Globally located AI inference infrastructure
- Developers can deploy their AI applications with a single click, and Vivgrid will deploy the application across multiple nodes worldwide, automatically selecting the compute node closest to the user based on their location.AI API bridge
  - For commonly used AI API services such as Open AI API, Vivgrid will provide locally accessible API entry points, ensuring the fastest network route to the API for users, thereby improving the response speed of end-user requests.

Function calling platform
- With the general function calling service, developers only need to configure function calling once on the Vivgrid platform to correctly invoke the function calling capabilities of different large language models
Easily prompt management
- Enable non-developers to easily update system prompts directly from the dashboard, applying changes instantly without coding. Say goodbye to constant modifications for developers and streamline your workflow with our intuitive prompt management feature.

Architecture

AI Inference edge node: AI infrastructure is distributed across five major regions globally.

To ensure low-latency AI inference for users from different countries, vivgrid will offer AI infrastructure across 25 cities in those five major regions globally as shown in this picture. Developers only need to deploy their AI applications once, and users around the world can access the AI nodes nearest to them. This edge cloud architecture ensures that the TTFT (Time to First Token) for AI requests globally averages below 200ms. Vivgrid will also provide optimized network route and data transfer methods between these nodes.
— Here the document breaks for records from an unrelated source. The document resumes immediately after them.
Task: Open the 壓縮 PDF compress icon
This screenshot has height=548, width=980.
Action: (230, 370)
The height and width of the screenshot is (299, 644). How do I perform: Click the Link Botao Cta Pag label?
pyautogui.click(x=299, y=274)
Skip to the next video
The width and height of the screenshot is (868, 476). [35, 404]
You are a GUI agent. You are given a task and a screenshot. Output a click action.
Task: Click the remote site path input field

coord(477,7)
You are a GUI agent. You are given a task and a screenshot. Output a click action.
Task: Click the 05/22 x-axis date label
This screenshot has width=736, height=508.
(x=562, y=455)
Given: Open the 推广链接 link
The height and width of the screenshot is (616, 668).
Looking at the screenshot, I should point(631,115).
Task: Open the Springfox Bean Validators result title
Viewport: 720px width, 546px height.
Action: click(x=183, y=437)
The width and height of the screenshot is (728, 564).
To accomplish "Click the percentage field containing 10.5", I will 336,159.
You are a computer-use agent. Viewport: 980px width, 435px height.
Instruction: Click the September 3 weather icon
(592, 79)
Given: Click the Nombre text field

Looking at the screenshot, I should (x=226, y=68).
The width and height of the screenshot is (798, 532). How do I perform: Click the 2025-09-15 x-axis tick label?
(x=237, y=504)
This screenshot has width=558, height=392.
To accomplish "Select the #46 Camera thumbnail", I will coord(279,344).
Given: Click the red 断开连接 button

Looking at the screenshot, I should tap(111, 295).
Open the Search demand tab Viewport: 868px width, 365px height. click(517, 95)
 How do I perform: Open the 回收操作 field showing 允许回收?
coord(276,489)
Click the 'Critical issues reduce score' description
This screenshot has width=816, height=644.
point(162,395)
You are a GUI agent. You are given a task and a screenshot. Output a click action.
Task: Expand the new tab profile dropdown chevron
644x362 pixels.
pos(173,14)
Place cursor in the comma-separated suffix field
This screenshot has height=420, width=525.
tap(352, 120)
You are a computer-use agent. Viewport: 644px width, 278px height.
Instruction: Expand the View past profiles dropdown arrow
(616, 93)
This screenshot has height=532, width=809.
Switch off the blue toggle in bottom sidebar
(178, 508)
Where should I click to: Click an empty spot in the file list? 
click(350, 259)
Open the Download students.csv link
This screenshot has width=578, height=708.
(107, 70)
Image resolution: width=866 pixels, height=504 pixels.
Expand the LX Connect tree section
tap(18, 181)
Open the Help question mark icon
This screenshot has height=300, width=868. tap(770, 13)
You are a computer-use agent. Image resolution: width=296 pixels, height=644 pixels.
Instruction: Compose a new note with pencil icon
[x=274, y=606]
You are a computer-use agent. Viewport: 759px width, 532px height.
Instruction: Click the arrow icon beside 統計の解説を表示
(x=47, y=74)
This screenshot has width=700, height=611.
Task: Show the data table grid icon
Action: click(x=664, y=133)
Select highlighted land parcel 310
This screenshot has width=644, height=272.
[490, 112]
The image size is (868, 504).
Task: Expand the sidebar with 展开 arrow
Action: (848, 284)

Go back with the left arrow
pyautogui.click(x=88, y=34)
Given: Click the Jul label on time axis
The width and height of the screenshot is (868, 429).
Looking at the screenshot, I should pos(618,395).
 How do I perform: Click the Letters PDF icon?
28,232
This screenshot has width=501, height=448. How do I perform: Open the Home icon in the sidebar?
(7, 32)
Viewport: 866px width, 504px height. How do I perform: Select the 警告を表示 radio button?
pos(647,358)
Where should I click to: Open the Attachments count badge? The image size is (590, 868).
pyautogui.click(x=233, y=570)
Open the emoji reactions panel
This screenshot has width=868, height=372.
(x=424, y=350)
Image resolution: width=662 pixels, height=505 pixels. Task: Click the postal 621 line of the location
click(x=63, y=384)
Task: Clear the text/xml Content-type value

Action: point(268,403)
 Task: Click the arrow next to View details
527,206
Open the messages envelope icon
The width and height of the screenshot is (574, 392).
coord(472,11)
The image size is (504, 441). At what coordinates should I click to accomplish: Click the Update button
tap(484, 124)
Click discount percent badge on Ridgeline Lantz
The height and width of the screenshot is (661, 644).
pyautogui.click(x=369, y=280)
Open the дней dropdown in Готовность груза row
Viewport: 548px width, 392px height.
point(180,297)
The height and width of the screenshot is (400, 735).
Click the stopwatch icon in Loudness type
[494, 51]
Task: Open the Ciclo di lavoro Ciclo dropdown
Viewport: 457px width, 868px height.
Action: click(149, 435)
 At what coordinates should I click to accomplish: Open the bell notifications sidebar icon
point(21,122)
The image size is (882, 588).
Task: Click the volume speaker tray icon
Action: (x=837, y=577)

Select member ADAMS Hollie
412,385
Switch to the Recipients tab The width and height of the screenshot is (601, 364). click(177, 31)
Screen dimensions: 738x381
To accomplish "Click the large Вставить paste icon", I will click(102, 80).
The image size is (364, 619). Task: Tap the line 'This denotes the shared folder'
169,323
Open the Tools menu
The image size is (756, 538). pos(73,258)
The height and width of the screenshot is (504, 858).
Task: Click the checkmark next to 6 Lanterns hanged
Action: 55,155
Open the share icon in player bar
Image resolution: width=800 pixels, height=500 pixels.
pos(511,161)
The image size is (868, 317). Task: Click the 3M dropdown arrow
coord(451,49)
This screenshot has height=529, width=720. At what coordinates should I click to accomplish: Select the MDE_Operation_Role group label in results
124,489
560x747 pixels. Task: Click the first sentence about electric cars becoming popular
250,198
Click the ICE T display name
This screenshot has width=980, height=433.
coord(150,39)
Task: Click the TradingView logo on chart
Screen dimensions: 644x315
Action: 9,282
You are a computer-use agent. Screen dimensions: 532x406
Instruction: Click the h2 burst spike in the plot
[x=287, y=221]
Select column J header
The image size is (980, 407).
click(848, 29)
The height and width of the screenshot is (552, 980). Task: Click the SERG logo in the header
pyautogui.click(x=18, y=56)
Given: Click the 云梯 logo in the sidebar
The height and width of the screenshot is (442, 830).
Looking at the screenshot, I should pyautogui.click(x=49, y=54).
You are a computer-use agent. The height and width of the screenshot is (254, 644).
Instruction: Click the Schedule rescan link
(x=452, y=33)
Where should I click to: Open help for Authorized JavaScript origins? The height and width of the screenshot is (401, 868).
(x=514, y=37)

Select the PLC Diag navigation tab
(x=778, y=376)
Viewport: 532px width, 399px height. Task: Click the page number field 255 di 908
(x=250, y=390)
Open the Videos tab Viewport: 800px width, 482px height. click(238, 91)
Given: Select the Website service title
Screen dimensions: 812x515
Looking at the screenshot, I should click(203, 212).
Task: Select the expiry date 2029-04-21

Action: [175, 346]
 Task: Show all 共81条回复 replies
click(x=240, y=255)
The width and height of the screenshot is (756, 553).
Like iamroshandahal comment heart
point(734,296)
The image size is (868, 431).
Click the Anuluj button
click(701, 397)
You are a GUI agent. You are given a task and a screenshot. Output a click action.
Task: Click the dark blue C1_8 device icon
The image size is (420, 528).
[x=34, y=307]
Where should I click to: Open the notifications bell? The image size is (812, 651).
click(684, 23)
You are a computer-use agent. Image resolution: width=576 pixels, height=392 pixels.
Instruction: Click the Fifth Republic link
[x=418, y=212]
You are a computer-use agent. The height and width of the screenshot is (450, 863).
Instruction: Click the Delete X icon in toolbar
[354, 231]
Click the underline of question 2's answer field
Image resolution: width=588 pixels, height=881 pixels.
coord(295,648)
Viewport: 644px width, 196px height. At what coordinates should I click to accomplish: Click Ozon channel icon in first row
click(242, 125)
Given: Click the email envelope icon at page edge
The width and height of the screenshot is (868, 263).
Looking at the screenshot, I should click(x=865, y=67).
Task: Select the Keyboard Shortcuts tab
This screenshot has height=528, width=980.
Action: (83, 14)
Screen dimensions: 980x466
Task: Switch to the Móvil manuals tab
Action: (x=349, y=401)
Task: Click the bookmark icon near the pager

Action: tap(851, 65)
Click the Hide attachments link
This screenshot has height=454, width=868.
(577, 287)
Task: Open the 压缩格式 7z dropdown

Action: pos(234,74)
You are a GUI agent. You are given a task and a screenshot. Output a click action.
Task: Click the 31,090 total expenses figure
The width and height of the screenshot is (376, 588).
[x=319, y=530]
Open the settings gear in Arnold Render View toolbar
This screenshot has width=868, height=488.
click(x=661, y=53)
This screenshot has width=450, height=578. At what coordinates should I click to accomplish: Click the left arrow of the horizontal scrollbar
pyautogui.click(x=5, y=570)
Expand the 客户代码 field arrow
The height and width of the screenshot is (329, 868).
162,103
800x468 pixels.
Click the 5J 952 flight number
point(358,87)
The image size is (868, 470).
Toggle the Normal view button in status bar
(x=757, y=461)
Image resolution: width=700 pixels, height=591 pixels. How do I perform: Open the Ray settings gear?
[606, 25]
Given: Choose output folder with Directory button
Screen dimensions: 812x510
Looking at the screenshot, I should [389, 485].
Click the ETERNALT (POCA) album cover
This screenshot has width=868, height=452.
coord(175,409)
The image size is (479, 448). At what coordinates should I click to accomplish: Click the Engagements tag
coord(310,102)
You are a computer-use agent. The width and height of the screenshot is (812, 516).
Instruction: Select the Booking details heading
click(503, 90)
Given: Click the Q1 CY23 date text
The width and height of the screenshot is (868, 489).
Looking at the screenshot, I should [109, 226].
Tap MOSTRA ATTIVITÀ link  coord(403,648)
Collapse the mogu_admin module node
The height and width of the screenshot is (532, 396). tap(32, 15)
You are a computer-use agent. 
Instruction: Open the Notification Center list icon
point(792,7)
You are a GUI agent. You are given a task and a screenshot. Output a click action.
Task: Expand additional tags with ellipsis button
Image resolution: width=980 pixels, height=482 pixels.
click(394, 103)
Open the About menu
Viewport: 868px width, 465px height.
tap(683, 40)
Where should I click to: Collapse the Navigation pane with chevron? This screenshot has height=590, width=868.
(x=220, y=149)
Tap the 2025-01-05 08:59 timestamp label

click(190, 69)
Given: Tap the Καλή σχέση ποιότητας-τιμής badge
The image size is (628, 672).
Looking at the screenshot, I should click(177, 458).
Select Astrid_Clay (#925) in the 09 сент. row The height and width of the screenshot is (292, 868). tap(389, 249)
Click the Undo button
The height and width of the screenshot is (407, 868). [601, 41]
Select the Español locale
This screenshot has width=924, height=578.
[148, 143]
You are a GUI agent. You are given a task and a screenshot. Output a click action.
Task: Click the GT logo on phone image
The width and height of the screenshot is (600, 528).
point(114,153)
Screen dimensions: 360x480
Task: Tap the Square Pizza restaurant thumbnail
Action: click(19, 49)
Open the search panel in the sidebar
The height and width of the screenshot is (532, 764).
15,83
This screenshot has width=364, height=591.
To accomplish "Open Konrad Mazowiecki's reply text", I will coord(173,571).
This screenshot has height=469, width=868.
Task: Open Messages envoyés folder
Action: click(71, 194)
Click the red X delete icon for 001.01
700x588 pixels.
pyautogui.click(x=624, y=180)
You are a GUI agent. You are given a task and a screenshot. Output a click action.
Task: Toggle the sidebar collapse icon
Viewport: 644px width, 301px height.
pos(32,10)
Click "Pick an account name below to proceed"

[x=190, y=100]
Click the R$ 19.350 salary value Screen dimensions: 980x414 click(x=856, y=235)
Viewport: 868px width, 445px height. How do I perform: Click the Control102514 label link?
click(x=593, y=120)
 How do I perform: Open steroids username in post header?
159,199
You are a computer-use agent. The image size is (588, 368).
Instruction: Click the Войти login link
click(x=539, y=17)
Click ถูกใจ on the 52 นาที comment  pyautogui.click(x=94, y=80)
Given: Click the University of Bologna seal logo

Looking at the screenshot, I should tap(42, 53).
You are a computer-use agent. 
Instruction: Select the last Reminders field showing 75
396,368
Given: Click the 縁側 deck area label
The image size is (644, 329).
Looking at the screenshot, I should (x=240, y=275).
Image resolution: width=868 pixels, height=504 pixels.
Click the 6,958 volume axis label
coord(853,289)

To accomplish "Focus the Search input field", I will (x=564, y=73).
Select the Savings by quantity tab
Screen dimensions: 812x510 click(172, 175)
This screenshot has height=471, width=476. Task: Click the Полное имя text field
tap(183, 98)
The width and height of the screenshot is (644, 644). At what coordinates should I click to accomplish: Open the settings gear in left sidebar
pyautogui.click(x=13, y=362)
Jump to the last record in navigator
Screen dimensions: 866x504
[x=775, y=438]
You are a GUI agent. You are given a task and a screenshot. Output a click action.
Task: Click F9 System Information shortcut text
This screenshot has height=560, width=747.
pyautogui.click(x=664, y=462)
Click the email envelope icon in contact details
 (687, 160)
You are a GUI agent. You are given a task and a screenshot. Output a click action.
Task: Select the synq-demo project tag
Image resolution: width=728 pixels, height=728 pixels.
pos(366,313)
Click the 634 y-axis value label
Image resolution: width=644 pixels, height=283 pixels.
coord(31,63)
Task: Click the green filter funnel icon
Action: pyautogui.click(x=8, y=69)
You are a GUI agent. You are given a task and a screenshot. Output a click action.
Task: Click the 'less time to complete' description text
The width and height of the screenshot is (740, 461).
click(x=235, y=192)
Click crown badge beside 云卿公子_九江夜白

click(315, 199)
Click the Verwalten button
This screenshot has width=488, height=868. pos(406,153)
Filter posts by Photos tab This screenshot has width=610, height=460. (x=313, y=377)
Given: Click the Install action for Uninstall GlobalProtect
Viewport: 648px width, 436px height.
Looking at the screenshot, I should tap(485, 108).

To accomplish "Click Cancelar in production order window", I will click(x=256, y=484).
LLM API bridge: API accelerator

For most AI agent development , testing LLM API services is an essential step. Some AI applications are built directly on large model APIs, while others repeatedly compare their own models with services like OpenAI’s API. Therefore, during development, a key challenge is how to test the performance of different API services using a single codebase. Vivgrid’s API service allows developers to write code once and seamlessly call different APIs, Vivgrid will be handling compatibility issues between them.

After the application is released, another critical concern is how to make API respond faster, reducing users' wait times. Since most API services are still deployed in single datacenter, users who are not in United States often encounter network issues when accessing these APIs. Vivgrid offers API acceleration services to ensure that users across the world can quickly access LLM APIs hosted in U.S. data centers.

Function calling platform: Serverless cloud that seamless integrated with function calling

For a production ready application, there may be many questions that llm cannot answer or problems they cannot solve, which requires third-party APIs or developers’ own data. Function calling greatly extends the capability boundaries of large models. However, using function calling typically requires a complex setup for each model to successfully complete a call. Vivgrid offers a simplified function calling platform, where developers can follow the documentation and after easily config ,that will complete the function calling testing and development on the platform. For example, if real-time weather information is needed, a serverless function that calls a third-party weather API can be deployed on Vivgrid. With serverless function calling, AI agents can access APIs like weather API, access important private data, and integrate with existing systems.

Timeline

Phase 1: Provide OpenAI API acceleration gateway, allowing developers to easily start using the globally accelerated OpenAI API on Vivgrid with simple configuration. Additionally, offer easy-to-use best practices for streaming requests and responses with the OpenAI API.

Phase 2: Provide serverless cloud that seamless integrated with function calling. Developers can deploy various serverless functions on the Vivgrid platform to enhance the capabilities of AI agents. For example, if real-time weather information is needed, a serverless function that calls a third-party weather API can be deployed on Vivgrid. With serverless function calling, AI agents can access APIs like weather API, access important private data, and integrate with existing systems.